Flaming Dangerzone

How I want to use Unicode in C++

I think that using UTF-8 everywhere is nothing but a hack. Sure it may work if you put up with it, but it is a sub-optimal choice.

As an engineer, I prefer to use the right tool for the job. Hammers are all nice and dandy if I’m nailing someone to a cross, but please keep them away from my screws.

Right tool for the job

Different encodings have different characteristics, and there are trade-offs involved when picking one. Do you think that you should always make the same trade-offs in all situations? I don’t.

UTF-8 gives you ASCII compatibility, uses less space in some common cases, and is the encoding used in some common network protocols.

UTF-16 gives you cheap interoperation with some systems like Windows, .NET, or Java.

UTF-32 gives you a cheap encoding-agnostic interface: you just treat the data directly as codepoints and not as code units.

UTF-8 may be suitable for serialization scenarios like storage and transmission over the wire, because UTF-8 often uses less space than the other UTF encodings.

UTF-32 may be suitable for some text manipulations, because it blurs the line between codepoints and code units. You pay for that convenience with some wasted space, so you probably don’t want to use it for, say, sending text over the wire.

I cannot think of any reason to use UTF-16 other than interoperating with systems that made the mistake of using UTF-16 everywhere.

Choices, choices everywhere!

Encoded in UTF-32, the King James version of the Bible uses a whopping sixteen megabytes of memory. Now consider how much text your application is manipulating when compared to the KJV Bible. Then consider on how many systems your application runs where sixteen megabytes of text are too much to handle. For me this means that UTF-8’s space savings may not be worth giving up the conveniences of UTF-32 for text that lives in RAM. Most applications are not the Library of Congress (and if they were, would they keep the whole thing in memory all the time?)

Yes, I’m wasting twelve megabytes with that bible, but I have an entire freaking Bible in memory. For permanent storage of said Bible, or for sending it over the wire, I might prefer something like UTF-8. However, since I am the one making a choice and storage/bandwidth is so limited, why bother with UTF-8 at all? Why not go directly to one of the compression schemes that exist for Unicode (SCSU and BOCU-1)?

This is not to say that there are no more options or that there is a best option. There is no One Ring to rule them all and in the darkness bind them.

This is to say that there are choices involving trade-offs to be made. An engineer will pick the most appropriate trade-off for the situation at hand; a fashionista will pick whatever the latest trend is.

But this hammer-screw argument I just made is not the reason I don’t like http://utf8everywhere.org.

Text is text is text

The reason I don’t like http://utf8everywhere.org is that it focuses on the wrong details. I believe the encoding is irrelevant for most text-related tasks. When I am manipulating text, I want to deal with text; I want to care about characters, words, sentences, lines; I don’t want to care about continuation bytes, or about surrogates. What kind of masochist wants to care about that?
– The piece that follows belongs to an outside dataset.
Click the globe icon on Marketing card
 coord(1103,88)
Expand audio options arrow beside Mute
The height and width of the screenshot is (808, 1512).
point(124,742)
What is an encoding but a serialization format? If I’m not serializing my text, why am I dealing directly with a serialization format? Is a sentence any different because it is encoded as UTF-8? It is not!

As if text were not complex enough when made of Unicode codepoints, you are telling me that I should use text made of code units? No! That simply does not make any sense for me.

One does not simply use a string

No, don’t give me std::string. std::string is nothing but a vector<char> that keeps an extra null character at the end and has an enormous interface that would be much better living in <algorithm>. How helpful is an array of bytes when dealing with text? Text is not bytes.

I want my text manipulation interfaces to be, for the most part, agnostic of the encoding that is used to store the text. If I have that, I can use whatever encoding has trade-offs that are appropriate for my problem; I can use the right tool for the job.

But I want more.

Use ALL the encodings!

I want the interfaces to be agnostic of encoding but I don’t want the encoding to be chosen for me. I want to choose the right tool for the job. I want an interface that allows me to pick the right encoding, but does not make me work in terms of it.

I want the interfaces to provide me with the tools for serializing and deserializing text to and from whatever other encodings I might need. The right tool for one job is not the right tool for all jobs.

Invariants or GTFO

I want invariants. I don’t want char*, aka “a bunch of bytes that may or may not be actual text”. I want the interface to give me the guarantee that text is text. I don’t want to have to test if some piece of text is a valid sequence of code units, because I don’t want to deal with code units. If I read in some lone surrogates I cannot create text from it; it follows that I should not find myself with an object representing that nonexistent text.

Am I living in the land of ponies and Unicodes?

Does this magical interface exist? Am I the only one that is fed up with the Jabberwocks that go by the names “UTF-8 text” and “UTF-16 text”? Can haz vorpal sword?